【私の初めてのひとり旅】穂村 弘さん 北海道、名古屋、鳥取(2)
ほむら ひろし(歌人)
1962 年、北海道生まれ。上智大学英文科卒業。1990 年、歌集『シンジケート』でデビュー。その後、短歌のみならず、評論、エッセー、絵本、翻訳など幅広いジャンルで活躍。短歌評論集『短歌の友人』で伊藤整文学賞、『楽しい一日』で短歌研究賞、『鳥肌が』で講談社エッセイ賞、歌集『水中翼船炎上中』で若山牧水賞を受賞。近著に『短歌のガチャポン』。
「臨機応変に対処できないんです(笑)」
【私の初めてのひとり旅】穂村 弘さん 北海道、名古屋、鳥取(1)より続く
講演や対談の仕事で、ひとりで現地へ行くことはあります。
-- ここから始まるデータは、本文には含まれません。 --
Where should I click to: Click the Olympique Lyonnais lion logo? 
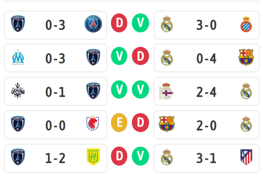[93, 124]
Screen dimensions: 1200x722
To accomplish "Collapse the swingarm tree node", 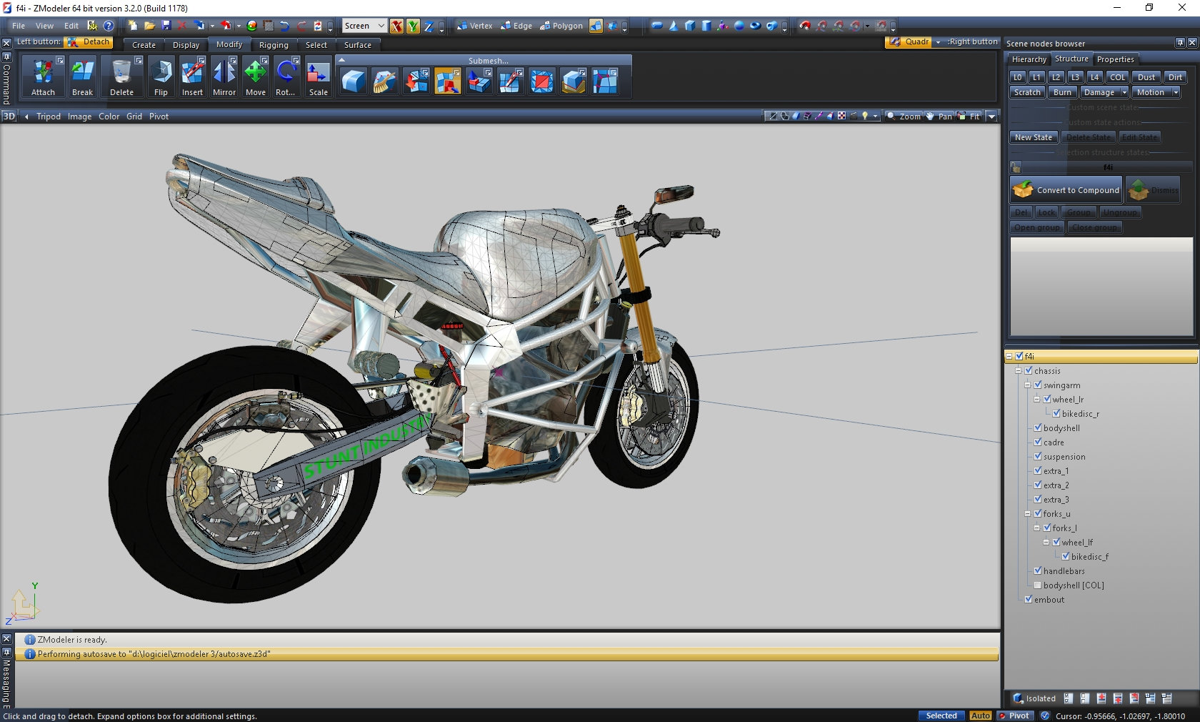I will click(x=1028, y=385).
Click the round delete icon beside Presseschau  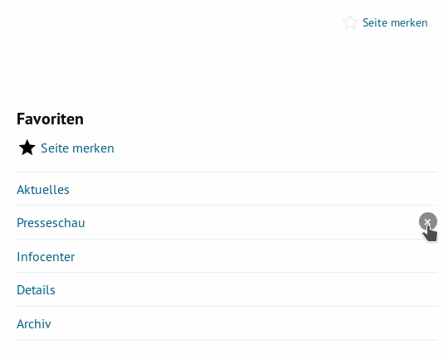[428, 221]
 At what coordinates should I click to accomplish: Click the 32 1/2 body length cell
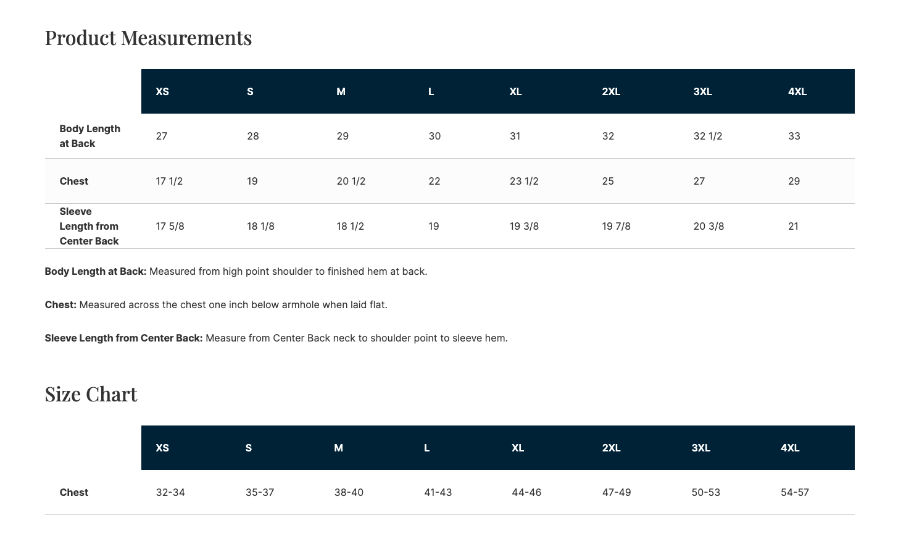[707, 136]
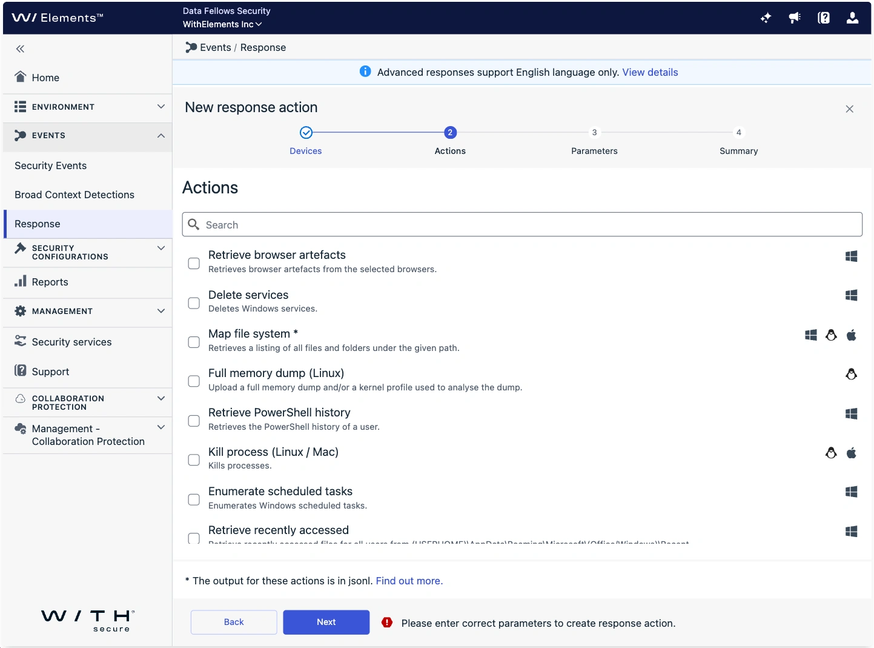Follow the Find out more link
The width and height of the screenshot is (874, 648).
pyautogui.click(x=409, y=581)
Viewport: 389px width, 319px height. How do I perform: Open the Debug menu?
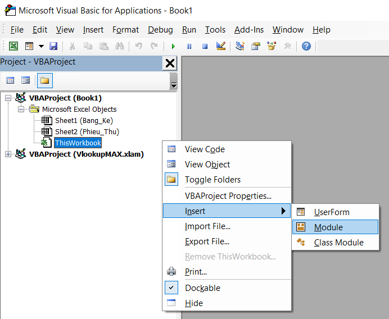click(160, 30)
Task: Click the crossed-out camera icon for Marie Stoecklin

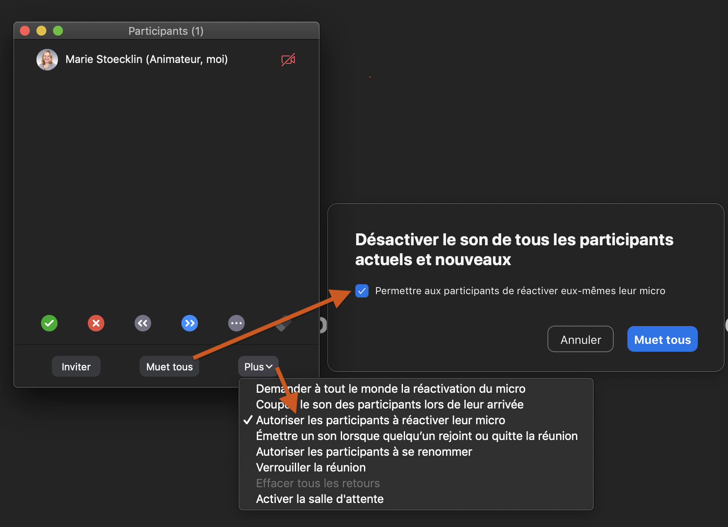Action: [288, 60]
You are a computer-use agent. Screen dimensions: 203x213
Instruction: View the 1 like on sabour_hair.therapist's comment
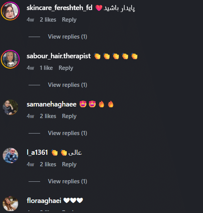[46, 68]
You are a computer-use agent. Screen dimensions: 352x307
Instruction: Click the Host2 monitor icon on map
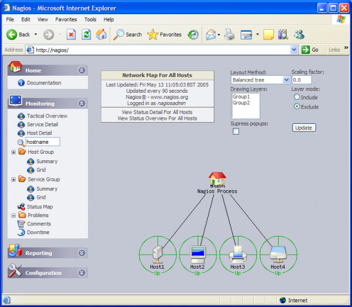(x=197, y=253)
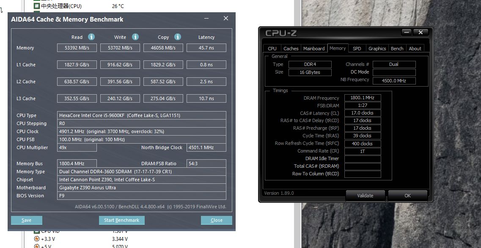Click the DRAM Frequency value box

pyautogui.click(x=363, y=98)
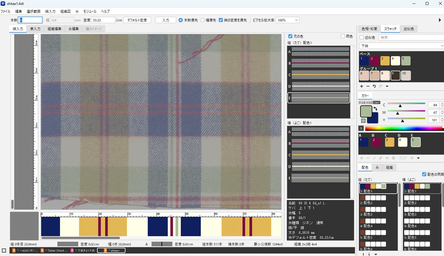Click the remove swatch minus icon
This screenshot has height=256, width=444.
368,86
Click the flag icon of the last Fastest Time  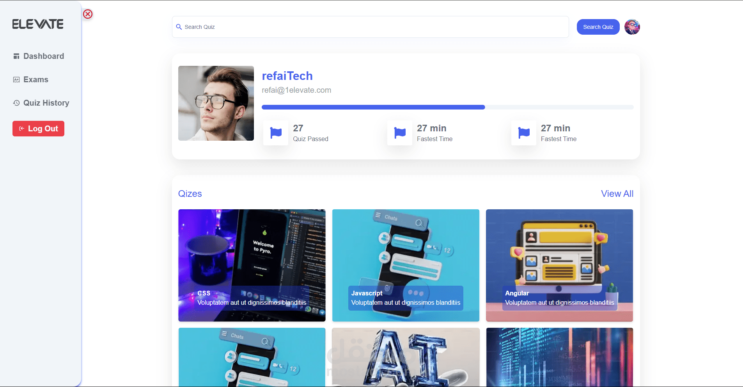(x=524, y=133)
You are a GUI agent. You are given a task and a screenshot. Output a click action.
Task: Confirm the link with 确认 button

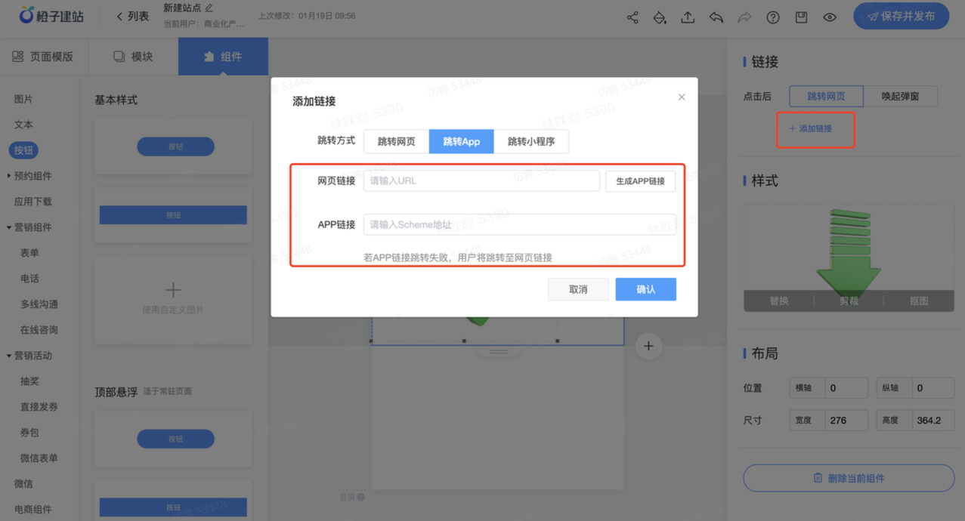click(x=645, y=289)
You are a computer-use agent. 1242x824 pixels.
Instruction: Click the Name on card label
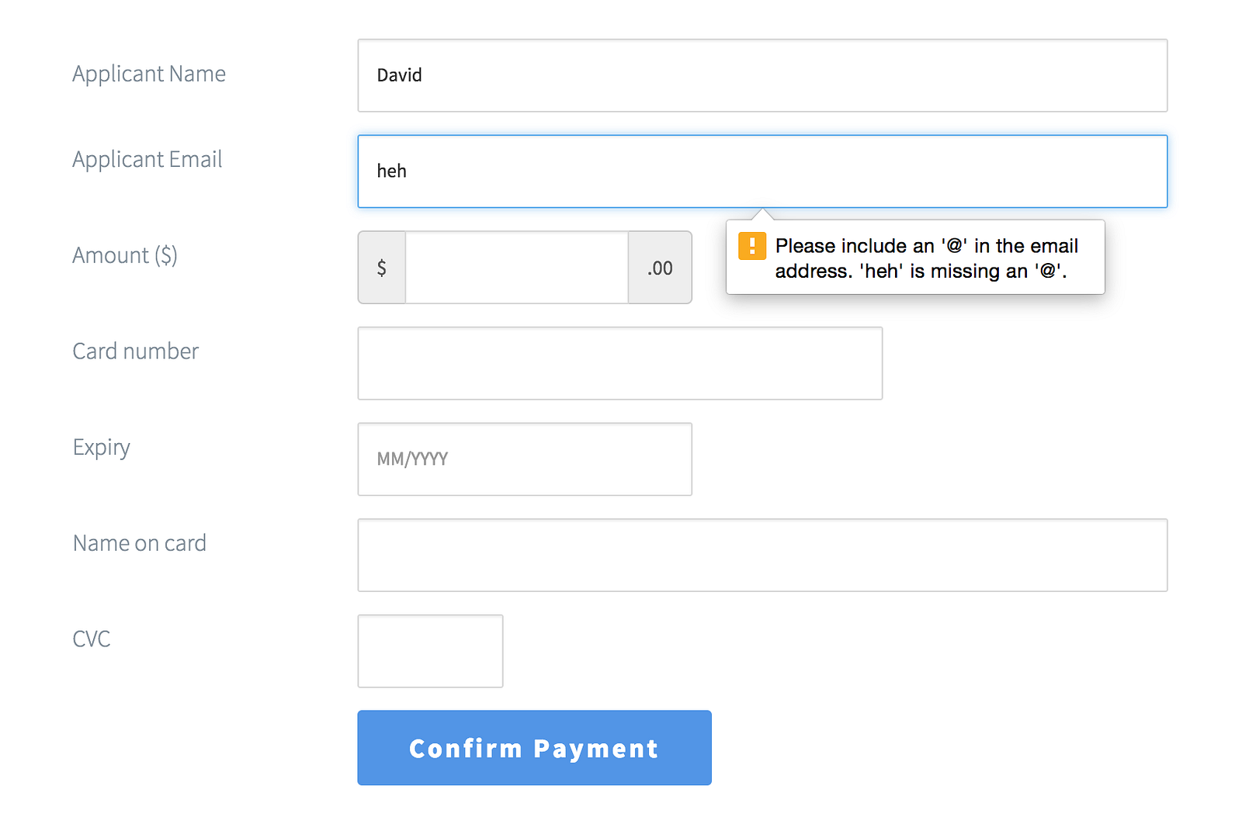click(x=140, y=543)
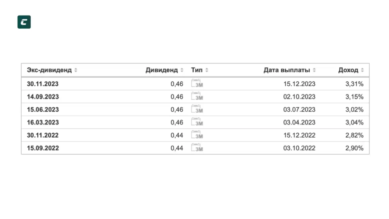Click quarterly icon in 15.09.2022 row

click(197, 148)
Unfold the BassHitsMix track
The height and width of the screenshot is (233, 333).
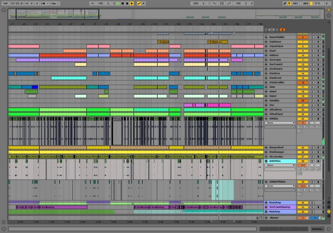[267, 37]
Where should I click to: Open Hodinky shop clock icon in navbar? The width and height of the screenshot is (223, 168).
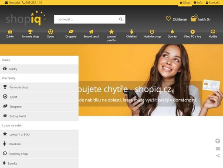tap(152, 32)
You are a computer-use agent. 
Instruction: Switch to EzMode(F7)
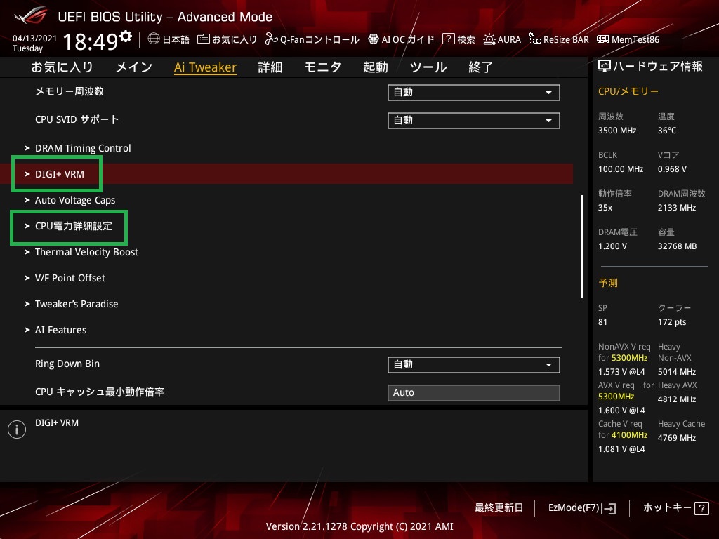point(582,507)
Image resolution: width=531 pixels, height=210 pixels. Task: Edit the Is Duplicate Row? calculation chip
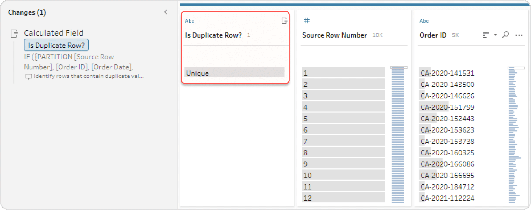pyautogui.click(x=56, y=45)
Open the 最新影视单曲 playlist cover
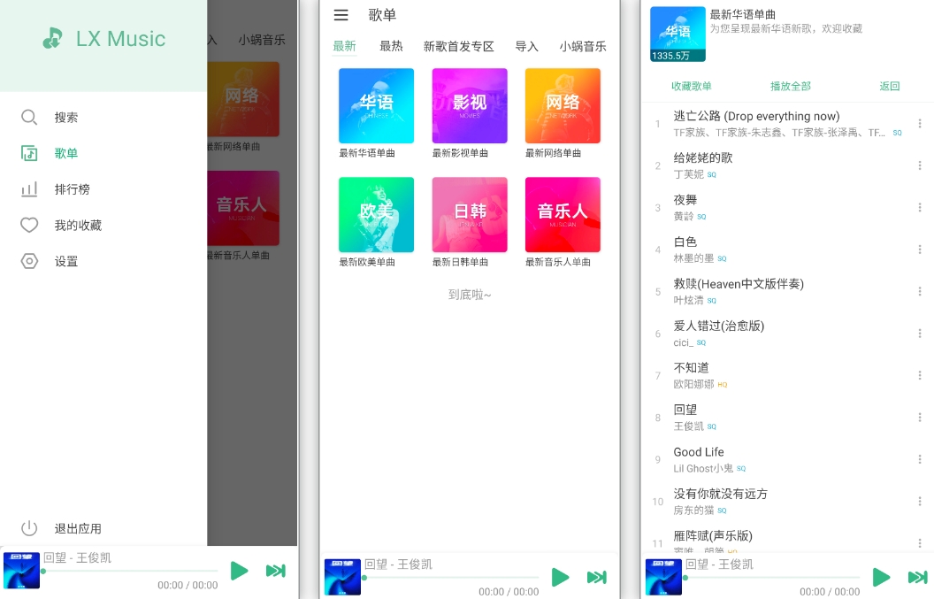The image size is (934, 599). (470, 106)
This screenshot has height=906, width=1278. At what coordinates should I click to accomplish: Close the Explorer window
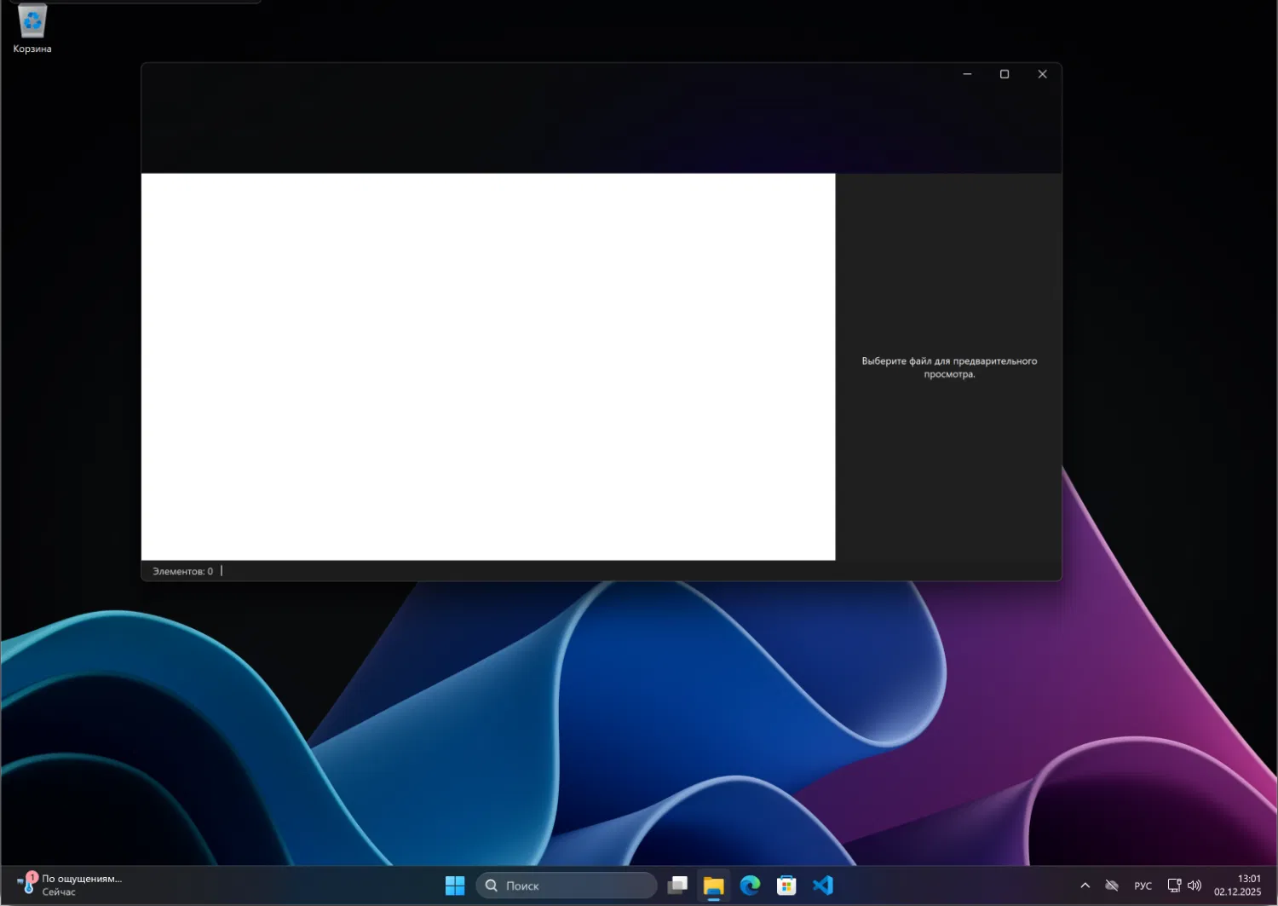coord(1042,74)
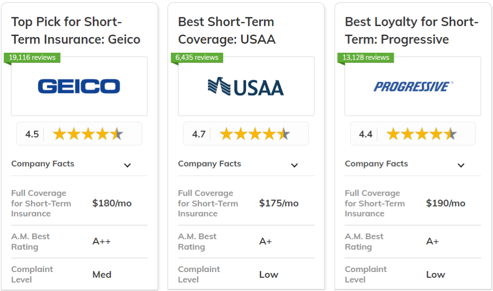
Task: Click the 13,128 reviews green badge
Action: click(366, 57)
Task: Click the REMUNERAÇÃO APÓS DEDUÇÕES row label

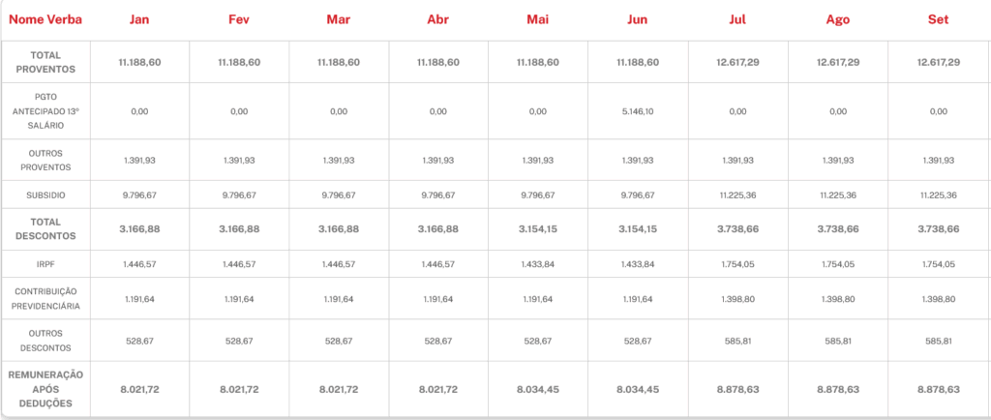Action: point(45,388)
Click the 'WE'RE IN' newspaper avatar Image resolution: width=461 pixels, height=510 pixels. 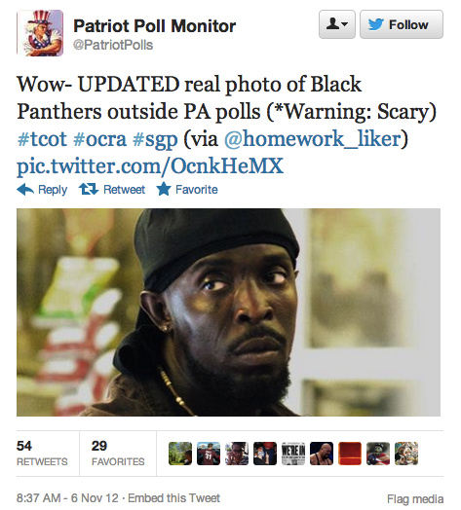pos(293,454)
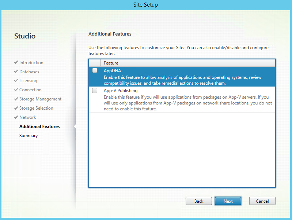
Task: Enable the AppDNA feature checkbox
Action: point(95,70)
コロナ禍でしたが、高校生の短歌大会の審査員を依頼され、鳥取に行きました。
ひとりで晩ごはんを食べることになり、別れ際にスタッフの人に言われた「晩ごはんは、やっぱりカニですか?」のひと言が心に残りました。どこでも味わえそうな口ぶりだったのに、最初に入った店で断られ、その後も予約がないとダメとか満席とかで立て続けに断られ、5軒目でようやくカニがありました。「松葉がに1人前3万6000円」。注文しました。そこまでして食べたかったわけじゃないんです。1軒目の店だったら絶対頼みません。4軒に断られ、流れに飲まれました。臨機応変に対処できないんです(笑)。
「偶然、美しい景色や美味しい店に出合いたい」
短歌の世界では、「旅と孫の短歌は失敗する」という格言があります。他人が見た夢の話がつまらないのと同様、先に感動してしまうのは表現するうえで不利なんです。旅の短歌はその人独自の一首になりにくく、絵はがき的になってしまう。
いつだったか、妻と旅行をした時、低山に登ったら頂で急に視界が開け、湖が見えたんです。後から来る妻を待っていると、遅れてたどり着いた妻は、景色を見て「わあ、ありがとう」と感謝したんです。「何が?」と聞いたら、「黙って待っていてくれたから」と。「早く来てご覧よ」「きれいな湖だよ」などと予断を与えなかったので、ゼロから最大限の感動が味わえたというわけです。
旅をするたびに思います。下調べなどせず、偶然、美しい景色や美味しい店に出合いたいと。だけど、知らないと出合う確率は低くなる。毎回そんなジレンマを感じています。